The rowdy crowd throws things at Curtin and Henry as they wait for a Bacchus parade that would never arrive because it had hit a pedestrian earlier. That was, unfortunately, part of being a female cast member of the show: drunken idiots throw crap at you while you’re just trying to do your damn job, and you can only smile and wait for the nightmare to end. 

The future Kate & Allie star’s default expression here is barely suppressed rage. Curtin was a consummate professional, and venturing into the murky waters of Mardi Gras promised to be a decidedly non-professional endeavor. 

At her most quietly enraged, Curtin looks like she would like to murder everyone in the crowd with her bare hands and then urinate lustily upon their open graves.

Things start promising with Dan Aykroyd’s dead-on Jimmy Carter delivering more excessively blunt straight talk to the American people. “We have a permanent energy crisis that is going to get worse, not better,” he tells the crowd before explaining that he will personally contribute to energy conservation by carrying his own garment bag when he travels, and his brother Billy is unable to walk by himself. 

We then segue to Randy Newman performing “Louisiana 1927” with a full orchestra. It is an absolutely heartbreaking song about nature’s cruelty and mirrors the savagery of capitalism rooted in a real-life disaster. 

“Louisiana 1927” experienced a robust second life during Hurricane Katrina, when its poignant lyrics about the powerful letting the poor drown and die en masse rather than risk losing their comfort and privilege gained a new resonance. 

It is a gorgeous, melancholy song and performance. It is also an absolutely bewildering choice to open a raucous live comedy show. 

When he’s not writing songs about friendship for Pixar Newman is famously an incisive and fearless satirist.

Michaels could have asked Newman to play “Short People” or “Rednecks.” Instead, he had him play three of the saddest songs ever written. It’s a testament to how inexplicably grim his set list is that far and away, the most crowd-friendly song is “Kingfish,” which is about Huey Long, a populist Democratic governor who died in 1935.

★ ★ ★

GIVEN INSTRUCTION A >>
Quote the rows from the line containing "At what coordinates should I click to accomplish: Switch" through the end of the rows, with both ends included. Omit the pictures.
The rows that follow bear no relation to the text above.

Rows of locating words and elements

★ ★ ★

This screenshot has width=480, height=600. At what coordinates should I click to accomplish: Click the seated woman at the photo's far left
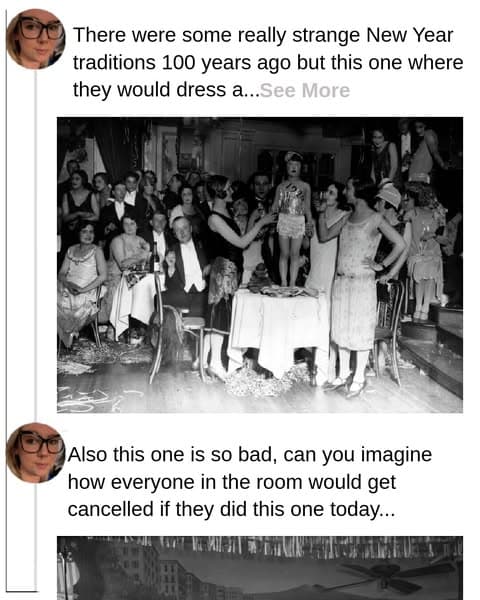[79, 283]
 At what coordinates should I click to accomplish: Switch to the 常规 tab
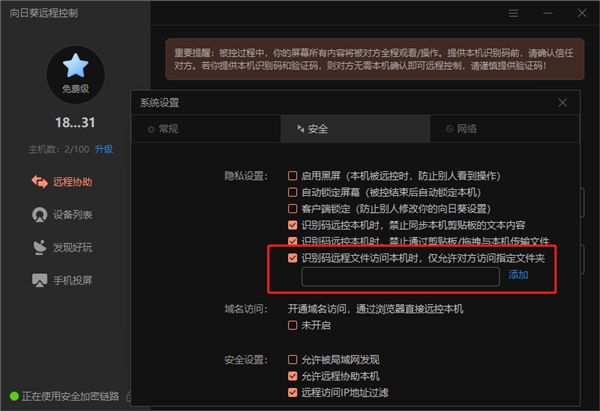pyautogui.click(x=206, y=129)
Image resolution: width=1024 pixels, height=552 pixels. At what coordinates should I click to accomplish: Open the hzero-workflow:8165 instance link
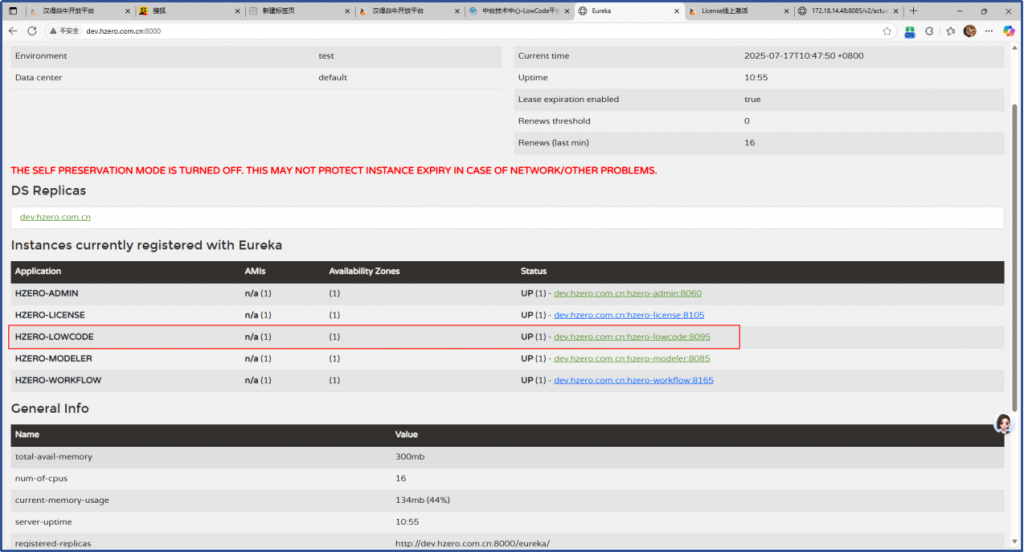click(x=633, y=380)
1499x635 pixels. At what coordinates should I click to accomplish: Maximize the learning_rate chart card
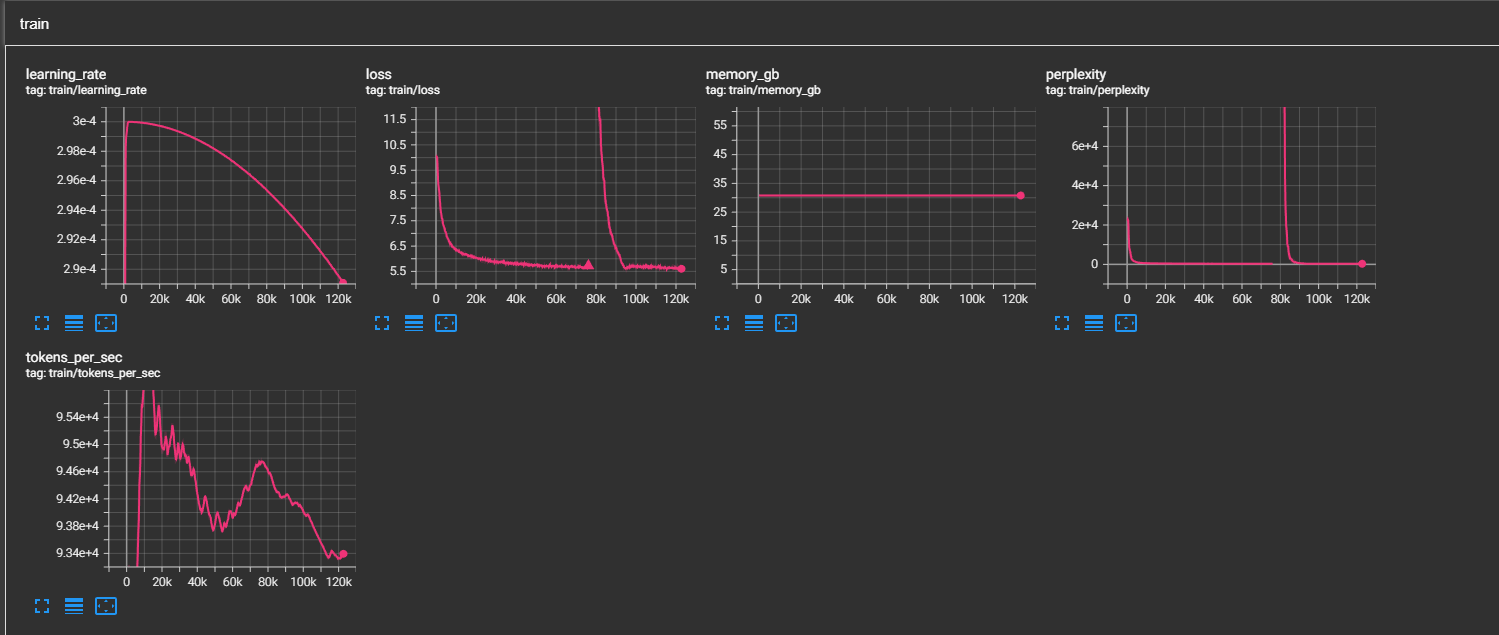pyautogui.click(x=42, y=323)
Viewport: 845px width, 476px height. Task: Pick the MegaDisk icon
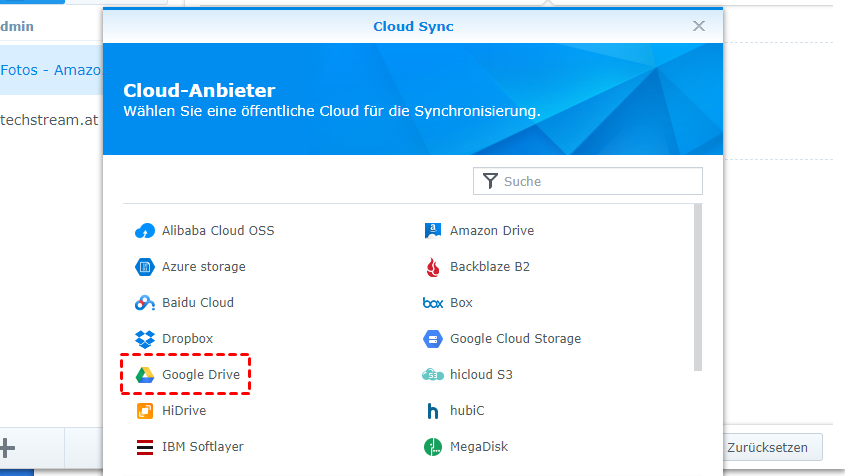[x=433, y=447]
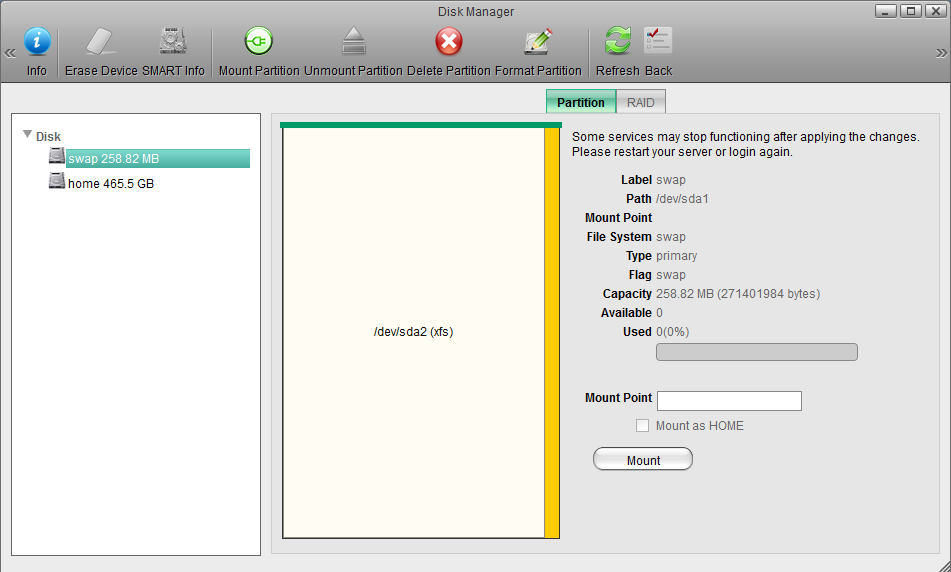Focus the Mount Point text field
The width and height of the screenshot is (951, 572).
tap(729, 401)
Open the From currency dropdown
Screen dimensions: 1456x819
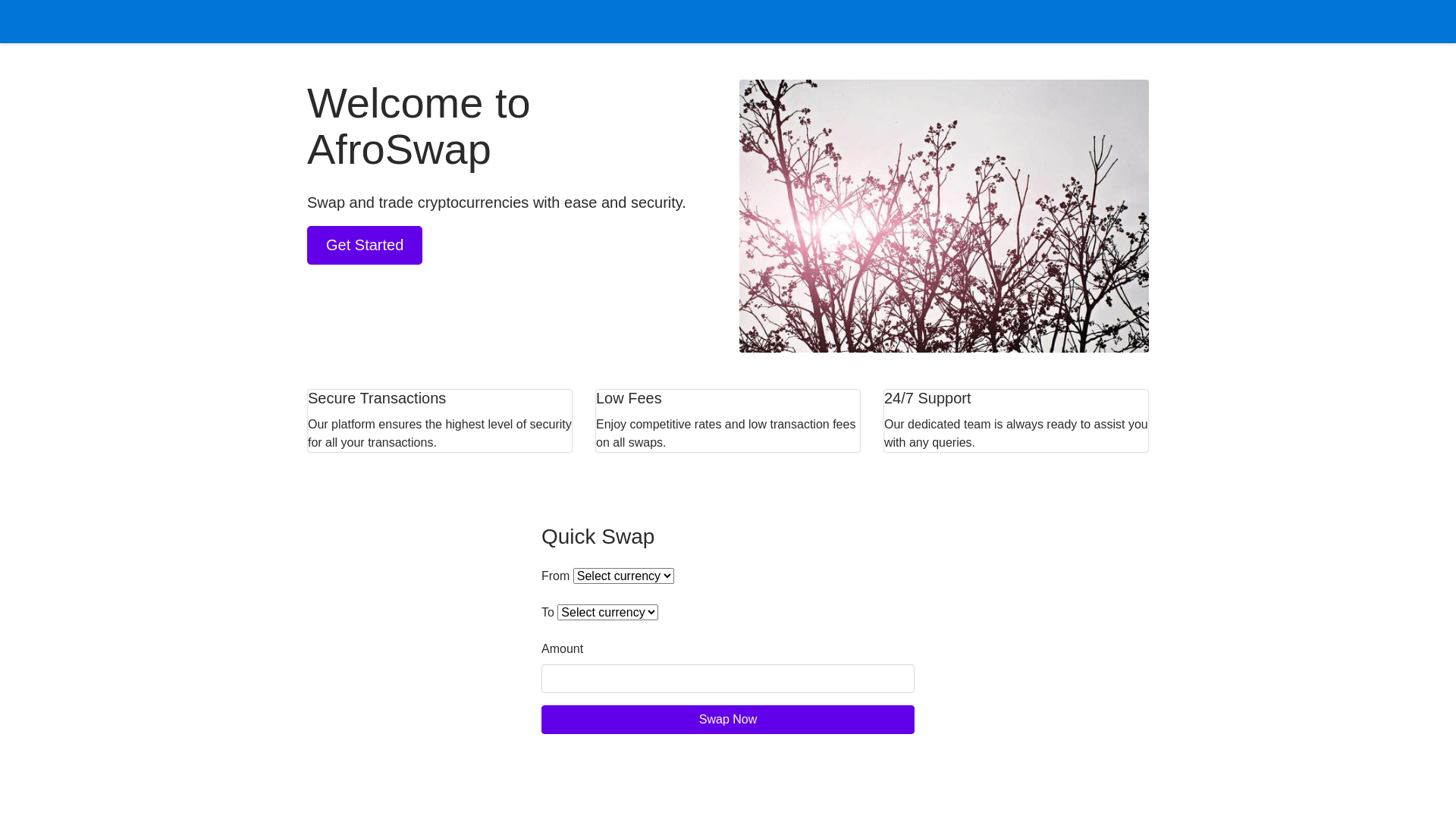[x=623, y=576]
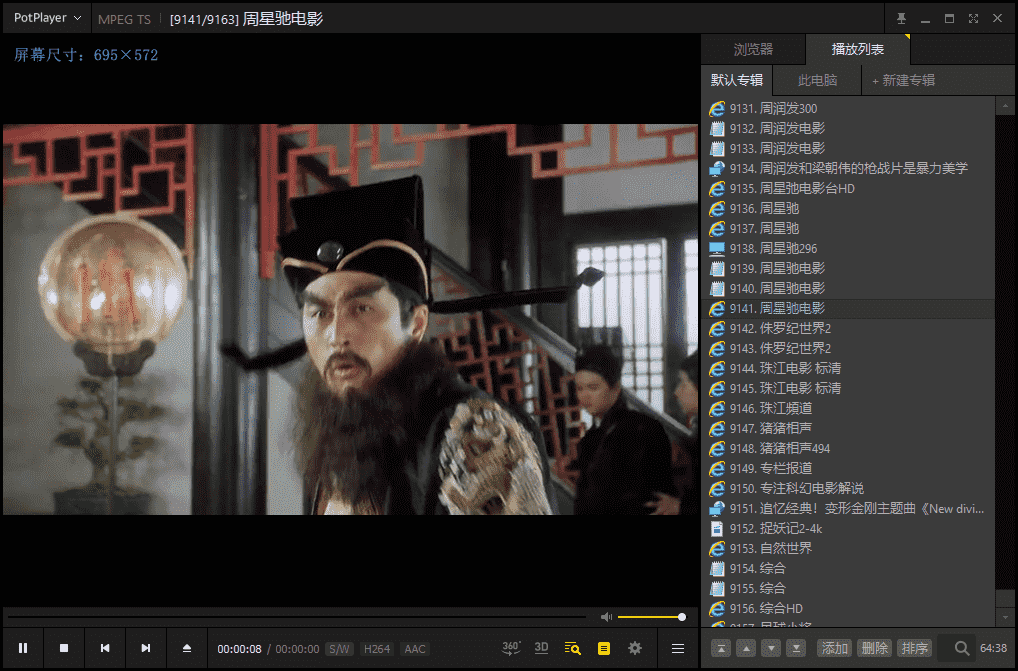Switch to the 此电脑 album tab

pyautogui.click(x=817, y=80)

★ ★ ★

GIVEN INSTRUCTION B >>
Write the next part of the commentary on the Mardi Gras comedy broadcast, picking up after its final sentence.

EXERCISE RESPONSE A >>
 At what coordinates should I click to accomplish: Switch to the 常规 tab
pyautogui.click(x=206, y=129)
Image resolution: width=1024 pixels, height=552 pixels. At what coordinates should I click to accomplish: Open the hzero-workflow:8165 instance link
click(x=633, y=380)
1499x635 pixels. At what coordinates should I click to accomplish: Maximize the learning_rate chart card
pyautogui.click(x=42, y=323)
Viewport: 845px width, 476px height. Task: Pick the MegaDisk icon
[x=433, y=447]
Focus the Mount Point text field
The width and height of the screenshot is (951, 572).
tap(729, 401)
Open the From currency dropdown
Screen dimensions: 1456x819
[x=623, y=576]
Switch to the 此电脑 album tab

pyautogui.click(x=817, y=80)

EXERCISE RESPONSE B >>
Newman performs the poignant ballad “Marie” and “Sail Away”, an evisceratingly dark song about slavery and the poisonous lie of the American dream. I teared up during each of these songs. That is good on one level and terrible on another. 

When you’re a songwriter, you want your work to move listeners to tears. That is not, however, what you want on a live television comedy. 

Newman seems perplexed. The prolific singer-songwriter and composer doesn’t seem to know exactly what he should be doing or why. He occupies a central but strange role in the special as a cross between a host and a musical guest. 

A sketch with Gilda Radner, Laraine Newman, and guest Penny Marshall as waitresses looking for men at Mardi Gras opens with an offscreen actress complaining that she can’t read the cue cards. 

It would not be the last time offscreen business made it onto the air. Dan Aykroyd and John Belushi spent much of their week in New Orleans partying with bikers rather than rehearsing or memorizing the script. 

They wrote a sketch involving the Bees as an outlaw motorcycle gang solely as an excuse to ride Harley-Davidsons that ends with Murray’s bee-biker telling Radner’s character,  “Are you dating someone right now? Because if you aren’t, I’d like to take you home and beat you up” and Belushi promising to urinate on Newman’s space cadet if she comes home with them. 

Henry and Curtin throw to Laverne & Shirley’s Penny Marshall and Cindy Williams, but only Marshall appears, and she does not seem to realize that she’s on live television for a good fifteen seconds. 

Marshall looks miserable. She looks defeated. The sitcom star looks like she’s on a lot of drugs that are doing the opposite of what they’re supposed to do. The future director of Big looks like she’s in the middle of the worst acid trip of her life. 

What could be worse than having a bad trip on live television, with seemingly the whole world watching? Marshall and, later, Williams deliver commentary on a drag ball. 

I couldn’t figure out whether the point of the segment was to mock men dressed as women because that is supposed to be inherently funny or whether they’re taking in the ball because it’s a funky and outrageous part of life in New Orleans.

Marshall doesn’t seem to know either, but she sports an expression suggesting that she needs to drink some orange juice and then lie down until she feels better.  

In her memoir, Marshall wrote that she did not appear again on Saturday Night Live until 1996 because it took her twenty years to get over the trauma of the Mardi Gras episode. 

Some of the segments go off relatively smoothly, like a bit with Dan Aykroyd’s demented Tom Snyder interviewing a barker player by Bill Murray in what would become his Caddyshack voice or John Belushi as trumpeter Al Hirt getting hit in the head with foam bricks as part of a “Hit Al Hirt in the mouth with a brick” contest. Even at its most confident and professional, however, there’s still a sense that everything had gone fascinatingly and horrifyingly awry.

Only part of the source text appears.